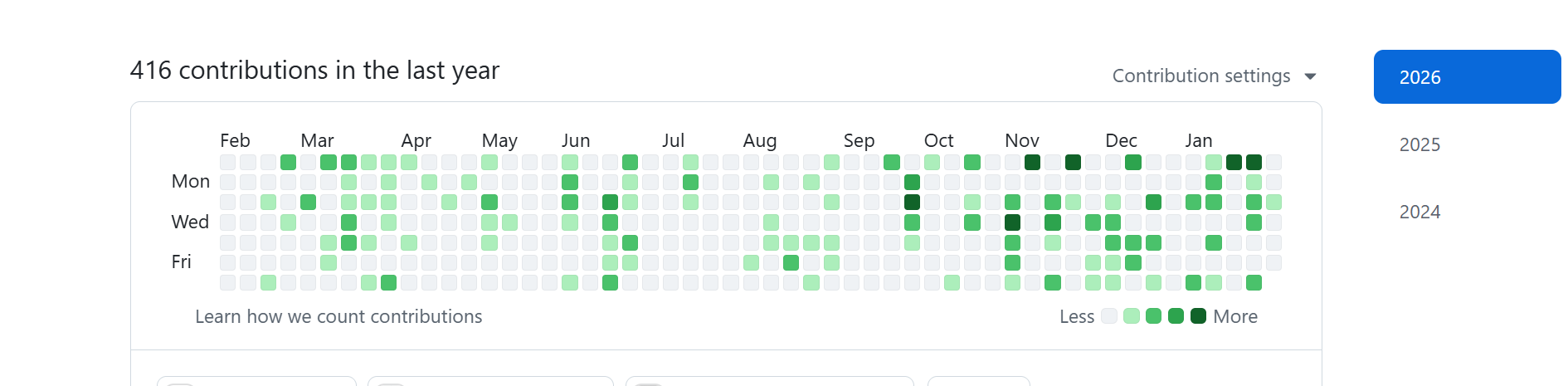Switch to the 2024 contributions year
Screen dimensions: 1568x386
point(1419,212)

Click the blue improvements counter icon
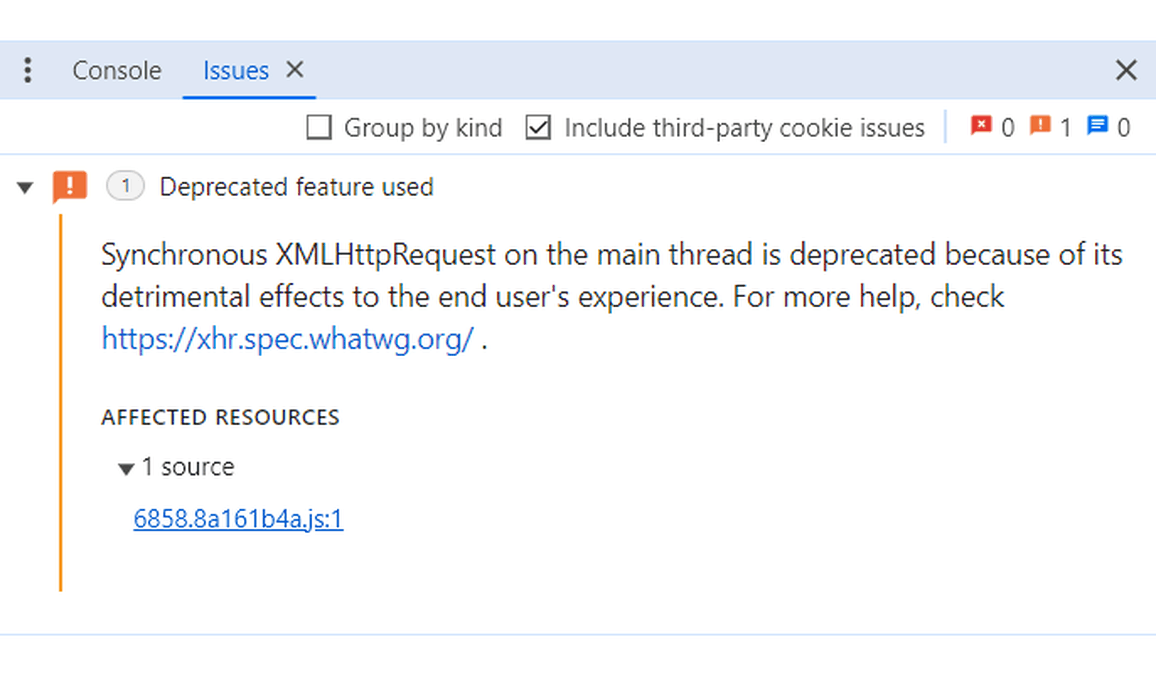(1098, 126)
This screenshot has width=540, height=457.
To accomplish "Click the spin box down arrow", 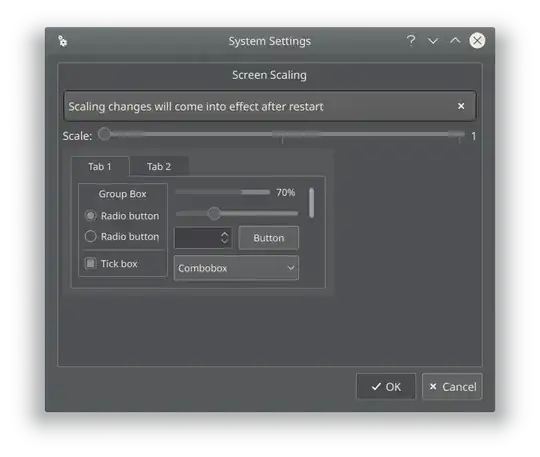I will (225, 241).
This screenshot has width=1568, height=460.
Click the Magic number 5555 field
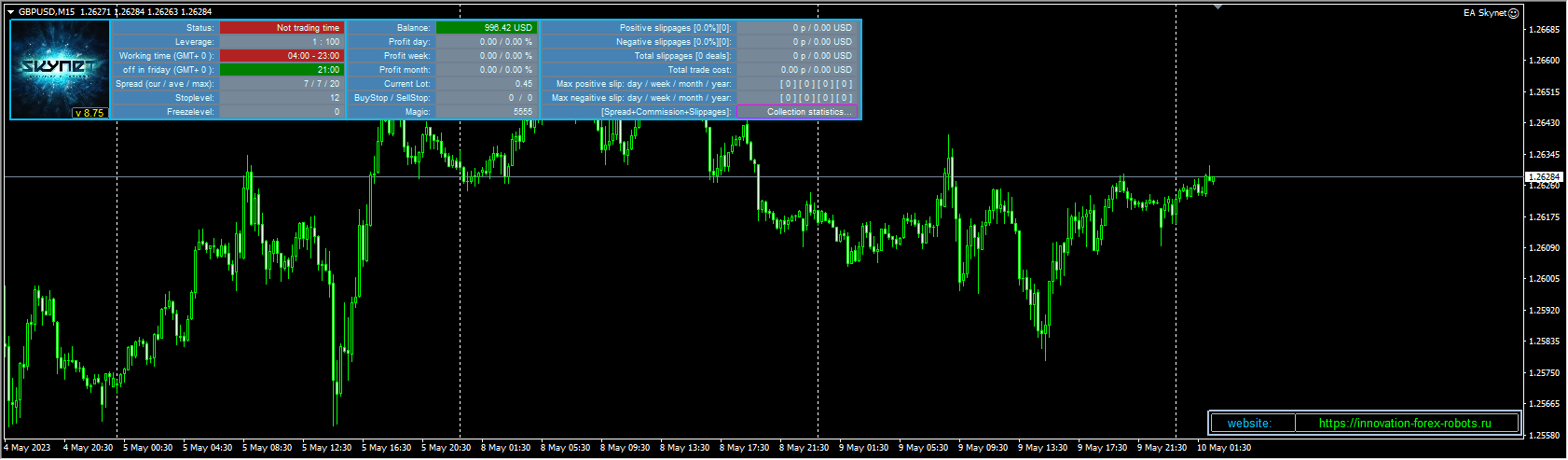coord(485,112)
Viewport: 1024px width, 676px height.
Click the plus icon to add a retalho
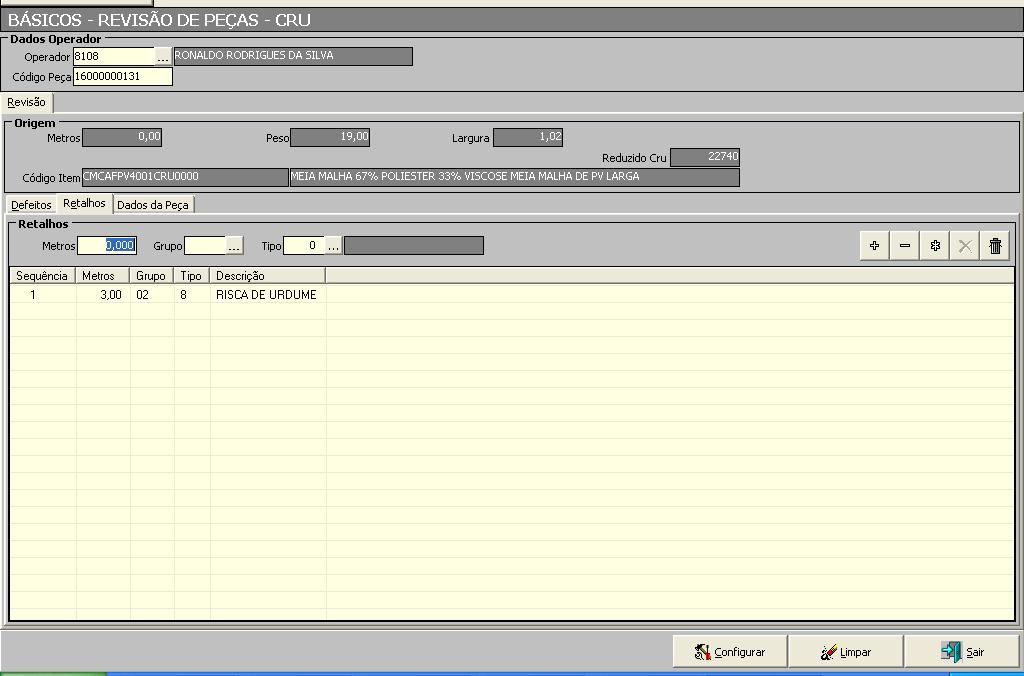pyautogui.click(x=874, y=246)
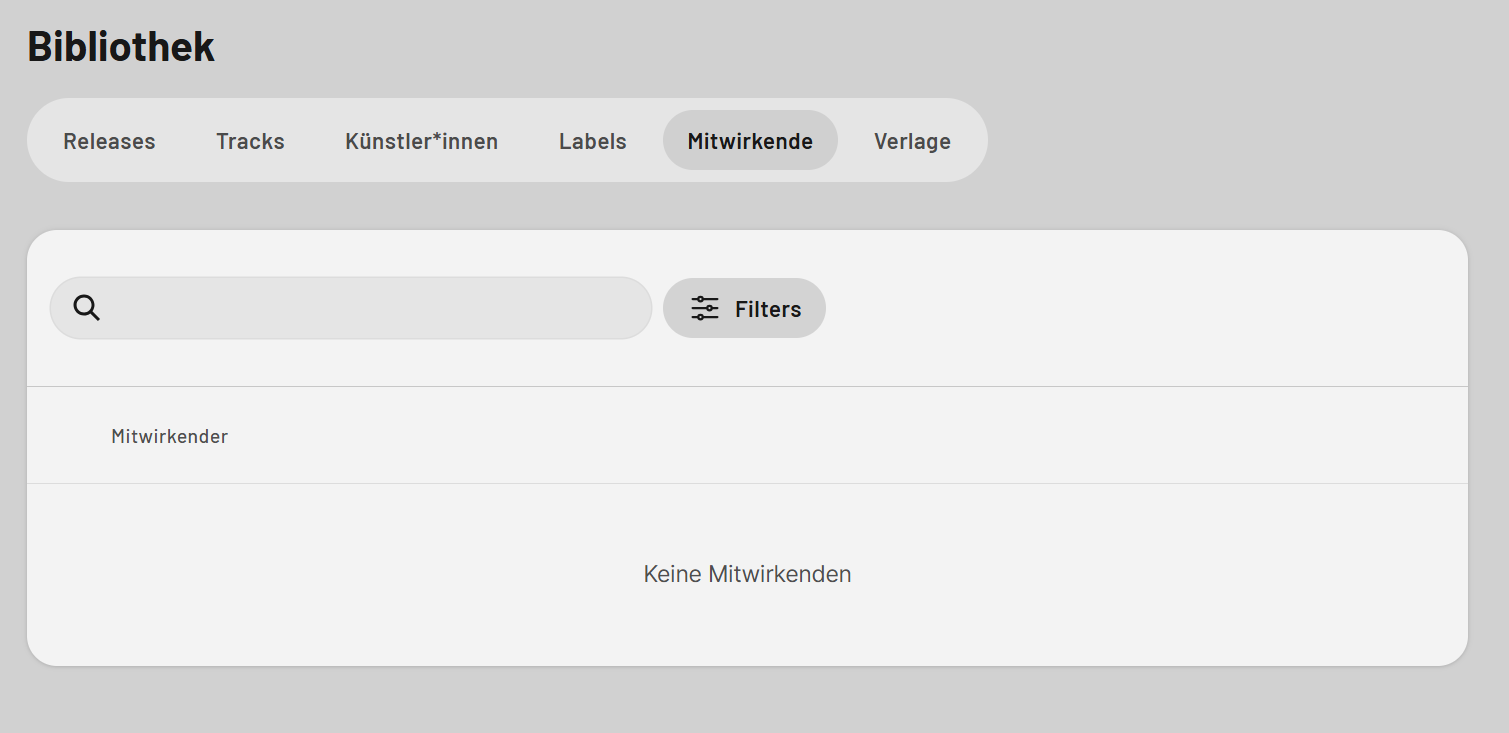
Task: Select the active Mitwirkende tab
Action: point(750,141)
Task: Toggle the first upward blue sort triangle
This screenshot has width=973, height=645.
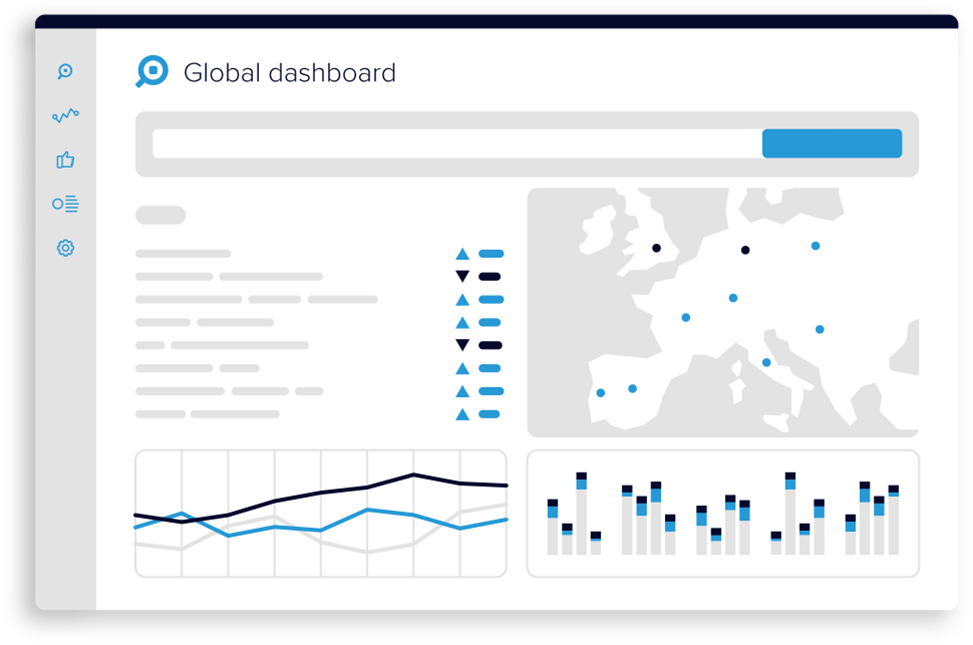Action: [462, 252]
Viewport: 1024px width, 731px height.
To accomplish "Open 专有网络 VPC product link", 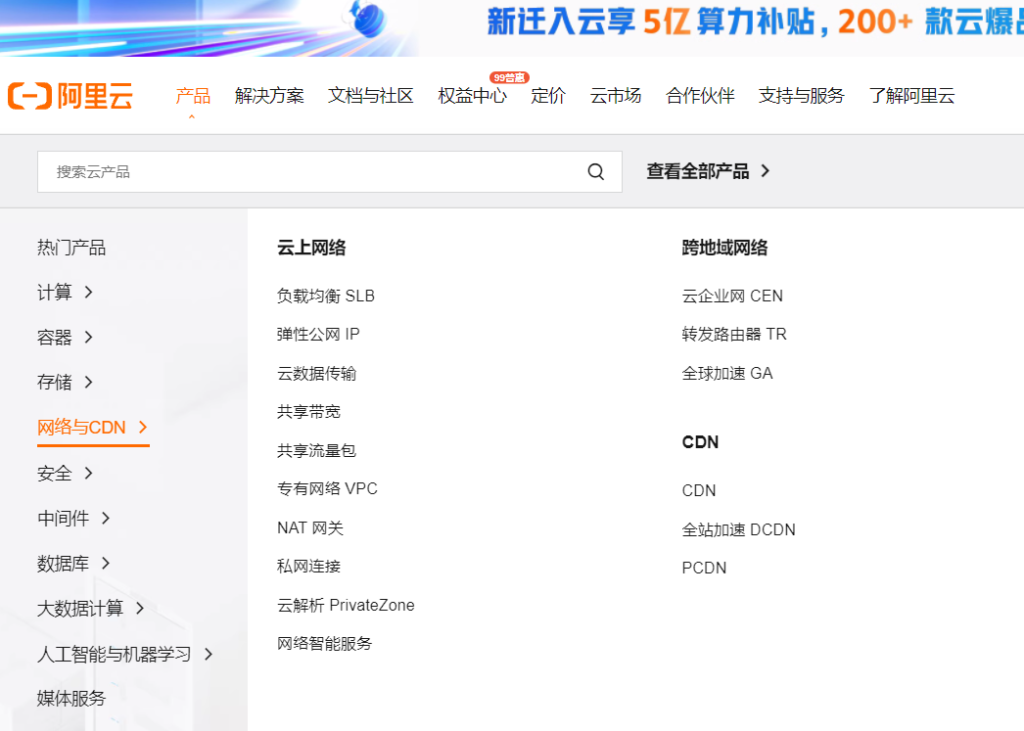I will 327,489.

- **ACTIVITY**: All lines in the entries above that hold the word "Viewport" need to be copied.

- **SOLUTION**:
Viewport: 1024px width, 676px height.
Viewport: 1024px width, 731px height.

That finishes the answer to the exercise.